Set of tasks:
• a. Answer these questions using the football forum thread:
(i) At what time was the first comment posted on November 6th, 2013?
(ii) Which team's game does the first comment call a GREAT win?
(iii) According to umchicago, what is the team's strength?
• b. Reproduce the part of the football forum thread starting with "I didn't feel" and going on through "I didn't say.".
• c. Carry on the football forum thread from its last line.

Reading text:

□ □ □ □ □ □ □

November 6th, 2013 at 5:27 PM ^

I didn't feel like we lost after we won those games. I think Akron was a GREAT win. The performance was terrible, but the win itself was invaluable. A loss there and we might go in the tank. A win there, no matter how ugly, was nothing but a good thing, BECAUSE we almost lost to Akron. That would have been another App State/Toledo. That we avoided that was a great thing for our program.

Reader71

November 6th, 2013 at 7:31 PM ^

Well, no. Of course, I never said anything about learning any lesson. It was a good win because it was very close to being a disastrous, potentially debilitating loss. Avoiding that catastrophe was a great thing. Being in that position unquestionably sucked, but coming out with a win was great. Or you could reply to something I didn't say.

umchicago

November 6th, 2013 at 8:50 PM ^

the decisions on the usage of magnuson is total nonsense, in my opinion.  RG, tackle over on the other side of lewan, RT with schofield outside of him, etc.  he's all over the place and he's just a redshirt frosh.  i can only imagine that his head is spinning.  wouldn't it be better to just teach your 5 star RG how to frickin pass block?  it's painfully obvious, unfortuneately, that our strength is passing the football.  so do it.  and teach these young linemen the basics in pass blocking instead of overhauling the blocking schemes and personnel every week.  then, you could also keep magnuson on the outside (ie. TE) where he is likely more comfortable and likely a better pass-blocking option in max-protect than a guy like jake butt.  just my two cents.

□ □ □ □ □ □ □

Data block:
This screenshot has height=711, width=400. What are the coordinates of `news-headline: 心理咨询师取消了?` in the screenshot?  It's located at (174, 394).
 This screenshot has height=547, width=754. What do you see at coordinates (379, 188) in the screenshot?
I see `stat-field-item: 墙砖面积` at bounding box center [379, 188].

□ □ □ □ □ □ □

Responses to the exercise:
• a.
(i) 5:27 PM
(ii) Akron
(iii) Passing the football

• b.
I didn't feel like we lost after we won those games. I think Akron was a GREAT win. The performance was terrible, but the win itself was invaluable. A loss there and we might go in the tank. A win there, no matter how ugly, was nothing but a good thing, BECAUSE we almost lost to Akron. That would have been another App State/Toledo. That we avoided that was a great thing for our program.

Reader71

November 6th, 2013 at 7:31 PM ^

Well, no. Of course, I never said anything about learning any lesson. It was a good win because it was very close to being a disastrous, potentially debilitating loss. Avoiding that catastrophe was a great thing. Being in that position unquestionably sucked, but coming out with a win was great. Or you could reply to something I didn't say.

• c.
robpollard

November 6th, 2013 at 2:18 PM ^

Or even a normal, Wisconsin-level offensive line. But with an All-American LT and a solid RT, the line should not be putting up multiple "worst in 50 years/history" performances, not to mention struggling mightly against a couple pretty bad teams.

I was hoping for a bit below B1g average. That's not where we are -- at all.

restive neb

November 6th, 2013 at 5:08 PM ^

Like 6-2 mediocrity?  Like a couple of missed game-winning field goals away from 7-1 mediocrity?

Yes, the offense is painful to watch.  Yes, the MSU game was frustrating.  However, what we're watching, as a whole, is a team that until this past week was still ranked in the top 25 in the nation.  I'd say we've achieved somewhere in the realm of mediocrity.

alum96

November 6th, 2013 at 9:26 PM ^

We were 2 yards away from losing to Akron at home and had a very viable loss to UConn on our hands.  These are not 2 average teams, these are not 2 below average teams, these are 2 of the worst teams in the country.   The record doesnt say it all.  UM looked a lot more impressive in its non top end team games last year than this year - by a long shot.   Where is the improvement from week to week?  The team looks about the same as it did in the Akron game.

CompleteLunacy

November 7th, 2013 at 1:21 AM ^

Notre Dame and Minnesota, two teams who have proven to be respectable opponents and who both have 7-2 records. Shoot, ND beat MSU. Let's not forget that.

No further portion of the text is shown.